**Task to carry out:** A complete, exact copy of the records is needed here.

**The records:**
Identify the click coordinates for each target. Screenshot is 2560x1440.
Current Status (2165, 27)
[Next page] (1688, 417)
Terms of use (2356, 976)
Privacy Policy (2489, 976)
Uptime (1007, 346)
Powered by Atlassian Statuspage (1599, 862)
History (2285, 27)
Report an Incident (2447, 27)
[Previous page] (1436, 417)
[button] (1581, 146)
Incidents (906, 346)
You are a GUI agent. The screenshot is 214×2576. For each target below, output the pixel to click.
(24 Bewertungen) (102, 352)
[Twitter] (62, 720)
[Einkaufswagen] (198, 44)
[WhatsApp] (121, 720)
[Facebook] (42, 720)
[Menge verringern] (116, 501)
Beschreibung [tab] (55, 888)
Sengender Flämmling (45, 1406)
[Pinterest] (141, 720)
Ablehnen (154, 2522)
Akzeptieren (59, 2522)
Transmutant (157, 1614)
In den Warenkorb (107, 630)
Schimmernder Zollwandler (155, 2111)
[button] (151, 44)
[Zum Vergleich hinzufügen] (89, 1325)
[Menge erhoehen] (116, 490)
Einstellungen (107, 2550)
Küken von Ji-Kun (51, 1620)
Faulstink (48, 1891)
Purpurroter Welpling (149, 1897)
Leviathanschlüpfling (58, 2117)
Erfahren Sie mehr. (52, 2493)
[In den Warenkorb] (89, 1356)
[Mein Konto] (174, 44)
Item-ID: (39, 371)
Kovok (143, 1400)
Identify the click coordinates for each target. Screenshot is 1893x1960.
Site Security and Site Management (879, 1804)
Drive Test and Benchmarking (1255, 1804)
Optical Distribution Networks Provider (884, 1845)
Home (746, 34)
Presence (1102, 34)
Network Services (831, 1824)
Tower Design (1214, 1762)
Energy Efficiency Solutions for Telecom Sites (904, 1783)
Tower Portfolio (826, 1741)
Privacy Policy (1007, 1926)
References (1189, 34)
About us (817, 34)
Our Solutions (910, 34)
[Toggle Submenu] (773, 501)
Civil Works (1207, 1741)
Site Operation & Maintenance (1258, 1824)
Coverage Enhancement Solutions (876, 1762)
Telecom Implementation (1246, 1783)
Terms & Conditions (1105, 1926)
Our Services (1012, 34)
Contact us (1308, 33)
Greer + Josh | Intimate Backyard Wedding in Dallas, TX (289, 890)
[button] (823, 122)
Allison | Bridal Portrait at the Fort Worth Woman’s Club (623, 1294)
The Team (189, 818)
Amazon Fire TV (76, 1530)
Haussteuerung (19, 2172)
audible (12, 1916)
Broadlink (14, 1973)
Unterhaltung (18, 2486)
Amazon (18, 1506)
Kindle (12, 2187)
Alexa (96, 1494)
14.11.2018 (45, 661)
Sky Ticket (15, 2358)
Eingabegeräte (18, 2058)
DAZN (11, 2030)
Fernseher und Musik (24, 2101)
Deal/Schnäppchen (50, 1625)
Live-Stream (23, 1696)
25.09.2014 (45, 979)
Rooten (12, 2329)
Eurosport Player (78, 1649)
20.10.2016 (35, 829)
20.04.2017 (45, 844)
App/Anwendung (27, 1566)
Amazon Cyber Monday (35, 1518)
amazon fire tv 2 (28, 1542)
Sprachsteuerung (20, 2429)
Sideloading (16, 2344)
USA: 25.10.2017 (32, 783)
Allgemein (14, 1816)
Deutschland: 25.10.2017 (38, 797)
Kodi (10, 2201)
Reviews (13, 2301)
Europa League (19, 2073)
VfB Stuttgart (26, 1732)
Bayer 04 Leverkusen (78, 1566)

**Reply to the task:**
Identify the click coordinates for each target. Screenshot is 2560x1440.
Current Status (2165, 27)
[Next page] (1688, 417)
Terms of use (2356, 976)
Privacy Policy (2489, 976)
Uptime (1007, 346)
Powered by Atlassian Statuspage (1599, 862)
History (2285, 27)
Report an Incident (2447, 27)
[Previous page] (1436, 417)
[button] (1581, 146)
Incidents (906, 346)
You are a GUI agent. The screenshot is 214×2576. For each target below, output the pixel to click.
(24 Bewertungen) (102, 352)
[Twitter] (62, 720)
[Einkaufswagen] (198, 44)
[WhatsApp] (121, 720)
[Facebook] (42, 720)
[Menge verringern] (116, 501)
Beschreibung [tab] (55, 888)
Sengender Flämmling (45, 1406)
[Pinterest] (141, 720)
Ablehnen (154, 2522)
Akzeptieren (59, 2522)
Transmutant (157, 1614)
In den Warenkorb (107, 630)
Schimmernder Zollwandler (155, 2111)
[button] (151, 44)
[Zum Vergleich hinzufügen] (89, 1325)
[Menge erhoehen] (116, 490)
Einstellungen (107, 2550)
Küken von Ji-Kun (51, 1620)
Faulstink (48, 1891)
Purpurroter Welpling (149, 1897)
Leviathanschlüpfling (58, 2117)
Erfahren Sie mehr. (52, 2493)
[In den Warenkorb] (89, 1356)
[Mein Konto] (174, 44)
Item-ID: (39, 371)
Kovok (143, 1400)
Identify the click coordinates for each target. Screenshot is 1893x1960.
Site Security and Site Management (879, 1804)
Drive Test and Benchmarking (1255, 1804)
Optical Distribution Networks Provider (884, 1845)
Home (746, 34)
Presence (1102, 34)
Network Services (831, 1824)
Tower Design (1214, 1762)
Energy Efficiency Solutions for Telecom Sites (904, 1783)
Tower Portfolio (826, 1741)
Privacy Policy (1007, 1926)
References (1189, 34)
About us (817, 34)
Our Solutions (910, 34)
[Toggle Submenu] (773, 501)
Civil Works (1207, 1741)
Site Operation & Maintenance (1258, 1824)
Coverage Enhancement Solutions (876, 1762)
Telecom Implementation (1246, 1783)
Terms & Conditions (1105, 1926)
Our Services (1012, 34)
Contact us (1308, 33)
Greer + Josh | Intimate Backyard Wedding in Dallas, TX (289, 890)
[button] (823, 122)
Allison | Bridal Portrait at the Fort Worth Woman’s Club (623, 1294)
The Team (189, 818)
Amazon Fire TV (76, 1530)
Haussteuerung (19, 2172)
audible (12, 1916)
Broadlink (14, 1973)
Unterhaltung (18, 2486)
Amazon (18, 1506)
Kindle (12, 2187)
Alexa (96, 1494)
14.11.2018 (45, 661)
Sky Ticket (15, 2358)
Eingabegeräte (18, 2058)
DAZN (11, 2030)
Fernseher und Musik (24, 2101)
Deal/Schnäppchen (50, 1625)
Live-Stream (23, 1696)
25.09.2014 (45, 979)
Rooten (12, 2329)
Eurosport Player (78, 1649)
20.10.2016 (35, 829)
20.04.2017 (45, 844)
App/Anwendung (27, 1566)
Amazon Cyber Monday (35, 1518)
amazon fire tv 2 (28, 1542)
Sprachsteuerung (20, 2429)
Sideloading (16, 2344)
USA: 25.10.2017 (32, 783)
Allgemein (14, 1816)
Deutschland: 25.10.2017 (38, 797)
Kodi (10, 2201)
Reviews (13, 2301)
Europa League (19, 2073)
VfB Stuttgart (26, 1732)
Bayer 04 Leverkusen (78, 1566)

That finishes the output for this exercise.